Resolution Calls on Albany to Extend Mitchell-Lama Priority Admission to Veterans of Iraq and Afghanistan

City Hall, November 9th, 2009 – Speaker Christine C. Quinn, Council Member Gale A. Brewer, and Veterans Committee Chair James Sanders, Jr. today announced a Council resolution calling on the State Legislature to give priority admission in Mitchell-Lama housing developments to veterans of the Iraq, Afghanistan and Gulf Wars, as well as their widows and widowers, and to widowers of Vietnam-era veterans.

The Speaker and Council members were joined by Lionelle Hamanaka, the mother of a veteran of Iraq and Afghanistan, whose son was unable to find affordable housing after returning from the war. Unable to find work, and lacking an affordable housing option, Ms. Hamanaka’s son was forced to take a job as a civilian contractor and is now based back in the Middle East, while his wife and two children remain in New York City. Ms. Hamanaka reached out to the Council about her son’s situation, and helped instigate the current effort to expand housing preference for veterans.

“This Veterans Day, we remember the great sacrifices that our men and women in uniform make for our country every day,” said Speaker Christine C. Quinn. “Unfortunately, too many of them return to find they cannot afford a decent home for themselves and their families. Decades ago we built a preference into the Mitchell-Lama program, to help veterans returning from Vietnam to find affordable housing. We owe no less to those currently returning from Iraq and Afghanistan, and I urge my colleagues in Albany to extend the same preference to them.”

“Our Iraq, Afghanistan and Gulf War veterans return to considerable physical and financial hardship,” said Council Member Gale A. Brewer, primary sponsor of the resolution. “An increasing number of them are jobless and homeless, and unable to provide adequate care for their families. This is a travesty of justice, but it can be alleviated: the New York State government can act to aid these veterans by giving them priority on the Mitchell–Lama housing list, and by increasing benefits and services to prevent hunger, homelessness, and substance abuse, and to provide adequate medical care and counseling services. We owe them no less, and it is, even in these times of financial hardship, little enough compared to the sacrifice they have already made for our well-being and the security of the nation.”

“We veterans applaud the Speaker and the City Council,” said Veterans Committee Chair James Sanders, Jr. “Part of the agreement America has with its veterans is that we will put our life and limb in harm’s way but the government will honor its commitment by means of housing, education and other benefits. Today, the City Council re-affirms that it will honor its commitment.”

The US Department of Veterans Affairs (VA) estimates that there are approximately 225,270 veterans living in New York City. Many veterans groups disagree with that estimate, and believe there are closer to 300,000 veterans in the five boroughs.
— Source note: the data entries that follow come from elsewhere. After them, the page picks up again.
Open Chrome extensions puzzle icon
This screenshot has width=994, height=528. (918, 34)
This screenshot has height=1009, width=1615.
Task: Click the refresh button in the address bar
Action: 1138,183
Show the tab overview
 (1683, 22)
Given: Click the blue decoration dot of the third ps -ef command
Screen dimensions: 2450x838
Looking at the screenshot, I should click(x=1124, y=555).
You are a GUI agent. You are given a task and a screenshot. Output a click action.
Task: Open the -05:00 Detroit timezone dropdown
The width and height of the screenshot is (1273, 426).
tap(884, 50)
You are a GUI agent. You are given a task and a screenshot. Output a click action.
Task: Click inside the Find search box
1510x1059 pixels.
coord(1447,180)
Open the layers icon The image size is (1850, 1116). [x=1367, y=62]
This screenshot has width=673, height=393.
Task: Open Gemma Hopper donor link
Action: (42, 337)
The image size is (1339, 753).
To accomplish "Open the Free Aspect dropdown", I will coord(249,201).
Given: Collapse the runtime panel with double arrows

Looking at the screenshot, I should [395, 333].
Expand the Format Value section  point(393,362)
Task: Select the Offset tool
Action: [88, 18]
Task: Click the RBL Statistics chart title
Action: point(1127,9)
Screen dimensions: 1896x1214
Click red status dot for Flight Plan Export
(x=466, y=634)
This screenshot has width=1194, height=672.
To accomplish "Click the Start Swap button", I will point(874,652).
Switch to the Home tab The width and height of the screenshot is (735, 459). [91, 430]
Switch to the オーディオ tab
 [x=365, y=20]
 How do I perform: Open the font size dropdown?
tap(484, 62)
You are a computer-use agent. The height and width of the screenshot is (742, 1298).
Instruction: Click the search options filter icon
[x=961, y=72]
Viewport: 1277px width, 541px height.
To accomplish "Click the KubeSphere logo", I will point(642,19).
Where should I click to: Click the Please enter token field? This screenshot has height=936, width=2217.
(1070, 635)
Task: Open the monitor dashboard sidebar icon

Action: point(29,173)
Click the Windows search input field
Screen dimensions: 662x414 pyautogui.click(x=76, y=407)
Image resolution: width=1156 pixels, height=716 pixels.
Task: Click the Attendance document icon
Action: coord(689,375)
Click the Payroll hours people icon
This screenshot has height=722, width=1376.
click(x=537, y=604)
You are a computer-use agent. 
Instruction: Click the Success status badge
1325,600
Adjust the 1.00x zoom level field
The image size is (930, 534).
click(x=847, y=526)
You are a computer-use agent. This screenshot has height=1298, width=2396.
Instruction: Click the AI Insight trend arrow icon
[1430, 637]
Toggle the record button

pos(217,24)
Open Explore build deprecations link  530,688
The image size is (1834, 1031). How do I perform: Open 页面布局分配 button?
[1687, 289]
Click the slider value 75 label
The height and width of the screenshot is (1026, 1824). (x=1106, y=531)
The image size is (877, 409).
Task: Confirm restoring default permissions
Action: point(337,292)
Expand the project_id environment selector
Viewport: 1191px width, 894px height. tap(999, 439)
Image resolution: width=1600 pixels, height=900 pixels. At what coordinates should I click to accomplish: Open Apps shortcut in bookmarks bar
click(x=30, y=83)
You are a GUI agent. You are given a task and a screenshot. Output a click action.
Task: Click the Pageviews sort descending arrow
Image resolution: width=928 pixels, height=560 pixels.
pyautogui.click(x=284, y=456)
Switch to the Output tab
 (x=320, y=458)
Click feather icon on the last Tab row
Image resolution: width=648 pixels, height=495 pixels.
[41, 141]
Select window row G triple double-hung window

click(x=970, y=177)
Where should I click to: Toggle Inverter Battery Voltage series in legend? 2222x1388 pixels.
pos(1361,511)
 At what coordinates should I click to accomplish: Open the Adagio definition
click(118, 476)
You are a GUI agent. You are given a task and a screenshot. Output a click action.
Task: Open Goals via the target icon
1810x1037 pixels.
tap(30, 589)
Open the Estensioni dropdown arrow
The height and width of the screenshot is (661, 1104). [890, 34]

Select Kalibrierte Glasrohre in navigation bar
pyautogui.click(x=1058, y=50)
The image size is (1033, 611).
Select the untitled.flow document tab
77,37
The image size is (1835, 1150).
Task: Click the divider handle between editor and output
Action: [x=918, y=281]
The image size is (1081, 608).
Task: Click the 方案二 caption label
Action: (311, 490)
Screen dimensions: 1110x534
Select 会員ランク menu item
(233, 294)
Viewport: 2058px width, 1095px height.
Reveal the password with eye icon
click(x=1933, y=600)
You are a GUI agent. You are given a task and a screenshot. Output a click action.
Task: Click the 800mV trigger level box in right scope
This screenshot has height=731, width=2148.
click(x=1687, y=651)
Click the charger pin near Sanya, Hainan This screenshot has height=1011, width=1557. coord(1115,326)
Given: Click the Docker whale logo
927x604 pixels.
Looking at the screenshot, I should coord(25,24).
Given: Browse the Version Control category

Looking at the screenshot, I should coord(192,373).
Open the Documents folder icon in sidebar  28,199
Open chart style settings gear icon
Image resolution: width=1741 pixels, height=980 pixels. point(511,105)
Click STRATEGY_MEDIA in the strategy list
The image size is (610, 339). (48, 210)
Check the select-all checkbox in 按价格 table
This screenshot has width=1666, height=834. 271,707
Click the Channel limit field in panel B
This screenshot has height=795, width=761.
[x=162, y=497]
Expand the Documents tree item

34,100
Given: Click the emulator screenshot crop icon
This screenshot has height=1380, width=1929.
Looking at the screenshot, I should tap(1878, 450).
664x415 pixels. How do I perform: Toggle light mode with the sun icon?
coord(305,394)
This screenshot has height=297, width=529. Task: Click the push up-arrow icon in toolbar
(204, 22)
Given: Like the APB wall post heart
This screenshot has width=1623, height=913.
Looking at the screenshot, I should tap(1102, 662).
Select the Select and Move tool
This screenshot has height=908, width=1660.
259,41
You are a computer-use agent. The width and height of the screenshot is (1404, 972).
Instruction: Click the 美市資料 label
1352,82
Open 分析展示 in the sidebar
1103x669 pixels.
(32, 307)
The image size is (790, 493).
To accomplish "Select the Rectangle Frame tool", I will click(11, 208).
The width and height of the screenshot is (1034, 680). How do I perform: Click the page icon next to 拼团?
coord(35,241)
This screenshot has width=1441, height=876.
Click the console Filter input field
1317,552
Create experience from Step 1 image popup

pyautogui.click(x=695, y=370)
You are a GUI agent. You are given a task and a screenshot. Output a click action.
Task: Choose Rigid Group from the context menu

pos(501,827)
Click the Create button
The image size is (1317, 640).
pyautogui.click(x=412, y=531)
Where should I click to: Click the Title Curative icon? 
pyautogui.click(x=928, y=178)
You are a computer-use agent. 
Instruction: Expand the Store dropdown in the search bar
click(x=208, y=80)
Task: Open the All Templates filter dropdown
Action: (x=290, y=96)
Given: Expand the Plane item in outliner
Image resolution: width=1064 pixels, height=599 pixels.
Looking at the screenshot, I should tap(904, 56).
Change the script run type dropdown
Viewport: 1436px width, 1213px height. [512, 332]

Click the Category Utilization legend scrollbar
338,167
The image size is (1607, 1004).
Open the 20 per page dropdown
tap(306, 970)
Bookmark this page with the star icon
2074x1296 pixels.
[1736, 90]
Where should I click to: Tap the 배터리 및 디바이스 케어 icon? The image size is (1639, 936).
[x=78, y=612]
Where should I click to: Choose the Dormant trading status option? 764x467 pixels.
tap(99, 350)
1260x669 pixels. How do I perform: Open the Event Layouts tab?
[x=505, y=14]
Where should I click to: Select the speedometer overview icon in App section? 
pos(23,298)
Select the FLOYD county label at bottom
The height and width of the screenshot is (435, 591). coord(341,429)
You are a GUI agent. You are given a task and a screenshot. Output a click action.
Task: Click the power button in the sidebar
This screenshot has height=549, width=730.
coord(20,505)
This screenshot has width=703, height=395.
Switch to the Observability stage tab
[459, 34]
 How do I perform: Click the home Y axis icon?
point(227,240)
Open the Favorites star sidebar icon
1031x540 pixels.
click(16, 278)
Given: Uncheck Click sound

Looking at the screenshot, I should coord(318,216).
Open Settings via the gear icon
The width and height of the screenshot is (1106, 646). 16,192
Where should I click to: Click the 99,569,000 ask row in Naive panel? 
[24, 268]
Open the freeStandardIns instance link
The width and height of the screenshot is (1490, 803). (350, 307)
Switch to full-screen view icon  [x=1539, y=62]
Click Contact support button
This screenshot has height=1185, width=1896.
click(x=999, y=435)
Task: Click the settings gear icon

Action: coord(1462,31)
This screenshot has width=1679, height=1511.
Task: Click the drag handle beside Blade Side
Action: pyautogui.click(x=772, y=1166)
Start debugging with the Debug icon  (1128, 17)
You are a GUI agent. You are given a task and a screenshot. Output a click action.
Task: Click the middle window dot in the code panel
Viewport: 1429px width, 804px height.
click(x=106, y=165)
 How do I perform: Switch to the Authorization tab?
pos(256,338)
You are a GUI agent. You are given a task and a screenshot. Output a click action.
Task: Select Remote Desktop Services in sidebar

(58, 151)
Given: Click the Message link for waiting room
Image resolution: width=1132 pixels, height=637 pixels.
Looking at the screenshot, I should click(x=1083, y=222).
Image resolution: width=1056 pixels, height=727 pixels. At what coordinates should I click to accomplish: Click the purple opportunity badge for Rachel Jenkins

Returning veterans often face great difficulty finding affordable housing options. Veterans are disproportionately represented in the homeless population, with the VA estimating that one-third of the nation’s homeless have served in the military. Meanwhile, a 2008 New York City Housing and Vacancy Survey found that the Citywide vacancy rate for rental apartments was only 2.88 percent.

“When my son came home from deployments to Afghanistan and Iraq he could not find a job or affordable housing, so he had to break up his family and take a job 6,000 miles from home,” said Lionelle Hamanaka. “We in the military family/veteran community are overjoyed that the New York City Council is supporting returning veterans seeking a place to live, and helping New York City be a vet-friendly place for our returning heroes.”

“Ensuring that our veterans have access to safe, decent affordable housing is the least we can do for them after they have put their lives at risk to protect and defend our nation,” said Housing & Buildings Committee Chair Erik Martin Dilan. “In a way, granting veterans priority access to affordable housing is our way of serving them after they have served us so unselfishly. I urge the State to revise these Mitchell Lama priority occupancy clauses.”

“When America Works started to help Veterans’ find employment, we were pleased to see the numbers of Veterans who actually wanted to go back to work, but we were shocked to see the numbers of veterans living in homeless shelters,” said Dr. Lee Bowes, Chief Executive Officer of America Works of New York. “We applaud and commend the New York City Council for calling on the State of New York to allow this deserving population to live in Mitchell Lama Housing. We must do everything we can to help this population find appropriate housing after their dedicated service to defending this country.”

Veterans who served from January 1, 1963 through May 7, 1975, the official end of the Vietnam War, and their widows, receive preference in Mitchell-Lama developments. However, veterans of the Iraq, Afghanistan and Gulf Wars currently receive no such preference, and widowers of Vietnam War-era veterans receive no preference as well.